First of all, the change was not between 34-02 and 34-06, but 34-02 and 34-09. There was a typo in my setup script selecting 09 instead of 06. I finally pinned it down to a single commit between 34-08 and 34-09. That commit changed in core/cont/src/TObjArray.cxx the function TObjArray::Delete() from

for (Int_t i = 0; i < fSize; i++) { if (fCont[i] && fCont[i]->IsOnHeap()) { TCollection::GarbageCollect(fCont[i]); fCont[i] = 0; } }

[code] bool needRegister = fSize && TROOT::Initialized() &&
if (needRegister) gROOT->GetListOfCleanups()->Add(this);

for (Int_t i = 0; i < fSize; i++) {
if (fCont[i] && fCont[i]->IsOnHeap()) {
fCont[i] = 0;
if (needRegister) ROOT::GetROOT()->GetListOfCleanups()->Remove(this);[/code]
If I undo the change in later versions the memory leak is gone.

I still don’t know what exactly triggers the leak. I figured out, that I only see the problem in cases where subsets of the objects in a TObjArray are also stored in TRefArrays in other objects. However, I didn’t manage to reproduce this in a simple example.

As I see it, this change should not have such an effect as the array is first added to the list of cleanups and later removed. However, uncommenting only the line where the array is added keeps the memory consumption stable. The additional memory consumption is about 700 Byte per TObjArray::Delete() call, so it’s not just the pointer to the array, but the stored objects.

Any hint what I am missing here?

Best regards,

Now I also managed to identify the actual cause of the memory leak.

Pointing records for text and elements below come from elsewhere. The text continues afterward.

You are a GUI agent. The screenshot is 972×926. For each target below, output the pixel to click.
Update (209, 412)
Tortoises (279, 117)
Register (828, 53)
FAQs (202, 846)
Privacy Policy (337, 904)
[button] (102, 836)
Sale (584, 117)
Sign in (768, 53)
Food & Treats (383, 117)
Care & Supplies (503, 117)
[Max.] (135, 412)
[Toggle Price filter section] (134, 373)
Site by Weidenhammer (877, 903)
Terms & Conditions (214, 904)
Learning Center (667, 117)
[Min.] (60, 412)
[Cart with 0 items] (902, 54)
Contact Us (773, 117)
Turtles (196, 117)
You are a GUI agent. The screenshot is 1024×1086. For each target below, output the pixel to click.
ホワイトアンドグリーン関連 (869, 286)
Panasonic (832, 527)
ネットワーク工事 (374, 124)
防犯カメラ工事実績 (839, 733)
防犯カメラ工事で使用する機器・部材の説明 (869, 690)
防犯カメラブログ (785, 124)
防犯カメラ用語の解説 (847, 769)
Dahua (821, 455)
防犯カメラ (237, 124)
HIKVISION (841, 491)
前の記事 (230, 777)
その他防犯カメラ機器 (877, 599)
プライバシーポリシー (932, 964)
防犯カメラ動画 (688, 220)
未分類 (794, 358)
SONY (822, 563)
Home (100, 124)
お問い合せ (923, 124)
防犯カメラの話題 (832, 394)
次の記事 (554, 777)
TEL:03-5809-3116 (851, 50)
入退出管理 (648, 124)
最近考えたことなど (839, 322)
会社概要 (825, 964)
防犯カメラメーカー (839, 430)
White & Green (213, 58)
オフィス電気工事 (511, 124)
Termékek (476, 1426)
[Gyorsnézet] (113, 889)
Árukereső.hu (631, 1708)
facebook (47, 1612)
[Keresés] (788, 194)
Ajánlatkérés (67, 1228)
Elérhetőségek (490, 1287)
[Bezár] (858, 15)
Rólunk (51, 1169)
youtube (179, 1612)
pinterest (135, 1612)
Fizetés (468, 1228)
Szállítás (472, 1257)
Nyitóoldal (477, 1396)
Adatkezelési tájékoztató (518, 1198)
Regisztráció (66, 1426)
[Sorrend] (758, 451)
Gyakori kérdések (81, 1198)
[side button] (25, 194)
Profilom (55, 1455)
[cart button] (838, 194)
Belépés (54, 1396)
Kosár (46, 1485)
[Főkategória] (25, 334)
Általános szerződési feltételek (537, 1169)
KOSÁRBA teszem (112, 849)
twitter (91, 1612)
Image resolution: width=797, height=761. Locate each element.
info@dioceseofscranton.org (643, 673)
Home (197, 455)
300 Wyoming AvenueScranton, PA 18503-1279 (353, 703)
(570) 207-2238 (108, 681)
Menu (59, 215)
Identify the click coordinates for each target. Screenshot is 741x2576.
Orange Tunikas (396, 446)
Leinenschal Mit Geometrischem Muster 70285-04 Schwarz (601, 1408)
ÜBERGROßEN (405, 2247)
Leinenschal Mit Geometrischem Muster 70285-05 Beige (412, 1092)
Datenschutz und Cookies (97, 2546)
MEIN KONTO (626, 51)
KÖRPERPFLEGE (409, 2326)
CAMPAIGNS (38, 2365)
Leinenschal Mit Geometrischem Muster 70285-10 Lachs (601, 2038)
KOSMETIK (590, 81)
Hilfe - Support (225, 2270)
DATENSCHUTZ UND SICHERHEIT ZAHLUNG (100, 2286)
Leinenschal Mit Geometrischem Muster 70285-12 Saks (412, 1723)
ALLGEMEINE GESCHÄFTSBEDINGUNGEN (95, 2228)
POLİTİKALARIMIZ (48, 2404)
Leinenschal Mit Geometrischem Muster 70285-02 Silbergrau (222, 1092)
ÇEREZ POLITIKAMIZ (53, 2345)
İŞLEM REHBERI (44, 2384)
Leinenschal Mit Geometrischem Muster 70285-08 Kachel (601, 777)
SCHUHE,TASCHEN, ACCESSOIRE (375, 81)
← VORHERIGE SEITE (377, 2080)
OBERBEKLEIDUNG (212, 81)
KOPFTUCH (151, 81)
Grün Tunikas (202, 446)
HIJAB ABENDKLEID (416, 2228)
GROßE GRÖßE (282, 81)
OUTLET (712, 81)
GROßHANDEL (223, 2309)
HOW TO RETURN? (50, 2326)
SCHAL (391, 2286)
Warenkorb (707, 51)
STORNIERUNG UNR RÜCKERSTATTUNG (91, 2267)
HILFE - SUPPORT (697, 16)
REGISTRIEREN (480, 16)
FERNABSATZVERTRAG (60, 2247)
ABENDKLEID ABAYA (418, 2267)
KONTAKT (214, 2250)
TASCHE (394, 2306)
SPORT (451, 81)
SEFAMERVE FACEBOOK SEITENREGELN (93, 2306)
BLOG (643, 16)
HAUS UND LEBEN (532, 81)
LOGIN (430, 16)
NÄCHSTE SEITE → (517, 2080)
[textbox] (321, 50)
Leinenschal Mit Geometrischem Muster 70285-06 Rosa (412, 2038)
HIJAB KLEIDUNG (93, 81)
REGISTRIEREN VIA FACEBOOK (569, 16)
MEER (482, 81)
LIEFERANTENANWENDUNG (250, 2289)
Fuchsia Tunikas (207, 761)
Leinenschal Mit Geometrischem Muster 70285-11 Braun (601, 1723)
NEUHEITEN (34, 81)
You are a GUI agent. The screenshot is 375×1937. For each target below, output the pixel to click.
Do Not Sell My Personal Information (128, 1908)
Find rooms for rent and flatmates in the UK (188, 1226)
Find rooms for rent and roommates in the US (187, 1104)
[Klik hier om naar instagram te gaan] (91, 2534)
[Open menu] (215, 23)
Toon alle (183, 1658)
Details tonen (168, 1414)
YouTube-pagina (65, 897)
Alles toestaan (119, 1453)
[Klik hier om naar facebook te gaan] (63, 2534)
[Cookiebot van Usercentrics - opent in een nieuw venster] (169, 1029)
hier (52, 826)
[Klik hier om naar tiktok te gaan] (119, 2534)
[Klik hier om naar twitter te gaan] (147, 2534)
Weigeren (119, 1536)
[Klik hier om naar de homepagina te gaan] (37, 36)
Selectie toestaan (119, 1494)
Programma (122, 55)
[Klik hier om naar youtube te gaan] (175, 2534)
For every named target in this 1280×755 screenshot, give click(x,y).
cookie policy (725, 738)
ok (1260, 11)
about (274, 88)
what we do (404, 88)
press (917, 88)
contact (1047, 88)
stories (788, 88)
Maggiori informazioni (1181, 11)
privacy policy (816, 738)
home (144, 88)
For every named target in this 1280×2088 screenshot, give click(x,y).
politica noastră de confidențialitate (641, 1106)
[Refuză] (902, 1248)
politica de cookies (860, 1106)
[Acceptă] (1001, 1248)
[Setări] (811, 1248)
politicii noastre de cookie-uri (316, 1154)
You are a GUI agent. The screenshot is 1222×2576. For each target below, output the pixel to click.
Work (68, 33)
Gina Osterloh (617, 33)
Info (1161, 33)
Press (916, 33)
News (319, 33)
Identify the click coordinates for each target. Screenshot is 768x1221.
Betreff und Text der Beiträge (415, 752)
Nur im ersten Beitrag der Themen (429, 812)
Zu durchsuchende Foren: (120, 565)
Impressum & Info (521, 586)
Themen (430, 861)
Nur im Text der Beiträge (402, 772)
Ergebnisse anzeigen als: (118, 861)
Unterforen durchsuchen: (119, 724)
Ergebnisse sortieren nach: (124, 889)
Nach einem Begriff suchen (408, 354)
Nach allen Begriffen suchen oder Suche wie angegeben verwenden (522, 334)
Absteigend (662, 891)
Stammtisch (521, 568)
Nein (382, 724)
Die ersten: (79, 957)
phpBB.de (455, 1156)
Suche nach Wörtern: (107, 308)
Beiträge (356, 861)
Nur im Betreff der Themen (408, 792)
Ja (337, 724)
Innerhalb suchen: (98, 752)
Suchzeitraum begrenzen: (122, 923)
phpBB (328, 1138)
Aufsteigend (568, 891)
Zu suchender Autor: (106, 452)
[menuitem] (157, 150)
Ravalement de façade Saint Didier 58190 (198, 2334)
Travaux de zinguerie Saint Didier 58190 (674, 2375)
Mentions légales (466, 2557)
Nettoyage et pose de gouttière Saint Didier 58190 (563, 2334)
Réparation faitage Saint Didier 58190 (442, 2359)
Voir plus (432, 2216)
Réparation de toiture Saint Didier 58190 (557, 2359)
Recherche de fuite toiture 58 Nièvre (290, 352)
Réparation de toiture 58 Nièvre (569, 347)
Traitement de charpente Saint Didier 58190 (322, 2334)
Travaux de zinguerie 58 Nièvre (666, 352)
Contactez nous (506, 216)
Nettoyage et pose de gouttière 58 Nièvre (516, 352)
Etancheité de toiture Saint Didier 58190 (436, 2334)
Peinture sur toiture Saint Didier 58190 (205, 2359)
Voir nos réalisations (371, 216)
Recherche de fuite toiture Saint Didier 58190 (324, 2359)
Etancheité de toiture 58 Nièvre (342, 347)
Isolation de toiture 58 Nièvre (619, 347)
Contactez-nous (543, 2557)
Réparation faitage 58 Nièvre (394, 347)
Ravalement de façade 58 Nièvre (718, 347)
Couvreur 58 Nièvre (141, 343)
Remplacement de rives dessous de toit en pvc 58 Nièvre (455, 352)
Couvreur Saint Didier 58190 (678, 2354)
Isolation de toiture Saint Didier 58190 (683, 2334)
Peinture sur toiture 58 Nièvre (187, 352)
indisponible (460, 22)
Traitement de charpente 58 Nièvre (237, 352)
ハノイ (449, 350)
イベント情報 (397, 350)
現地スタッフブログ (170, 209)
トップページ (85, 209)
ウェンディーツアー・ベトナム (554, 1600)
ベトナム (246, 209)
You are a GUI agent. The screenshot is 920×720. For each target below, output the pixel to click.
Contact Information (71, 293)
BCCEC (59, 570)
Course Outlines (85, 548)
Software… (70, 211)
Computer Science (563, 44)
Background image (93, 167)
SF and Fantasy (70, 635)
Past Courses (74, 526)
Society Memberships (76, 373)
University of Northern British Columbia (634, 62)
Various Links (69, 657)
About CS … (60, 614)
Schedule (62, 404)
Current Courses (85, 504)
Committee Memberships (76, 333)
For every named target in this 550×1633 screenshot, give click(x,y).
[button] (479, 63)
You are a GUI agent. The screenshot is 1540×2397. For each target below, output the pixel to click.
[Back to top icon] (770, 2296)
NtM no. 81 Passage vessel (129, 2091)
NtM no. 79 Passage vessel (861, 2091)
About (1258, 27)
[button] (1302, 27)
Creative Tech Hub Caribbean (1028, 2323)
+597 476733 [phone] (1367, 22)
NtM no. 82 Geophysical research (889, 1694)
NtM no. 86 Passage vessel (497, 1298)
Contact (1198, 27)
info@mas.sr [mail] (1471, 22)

The coincident use of a TRefArray in parallel was misleading and indeed only a coincidence. The reason was an reimplementation of the IsEqual() member function for the stored objects. That was also the reason why no “simple” example reproduced the error.

The problem is that the current coding of TObjArray::Delete() is bound to produce a memory leak if the IsEqual() function of the stored objects allows objects to be equal although the memory address is different - which is actually the only reason to change the default which tests the memory address. Adding a TObjArray to the ListOfCleanups has the effect that TCollection::GarbageCollect(obj) (which uses RecursiveRemove) removes all objects from the array which are considered equal, i.e. all “equal” objects with a different memory addresses are removed but never deleted with the result of a memory leak.

Thus, in my opinion, allowing a reimplementation of IsEqual() to cover cases for objects being equal without sharing the same memory address and relying on the fact that they have in TObjArray::Delete() is a design flaw.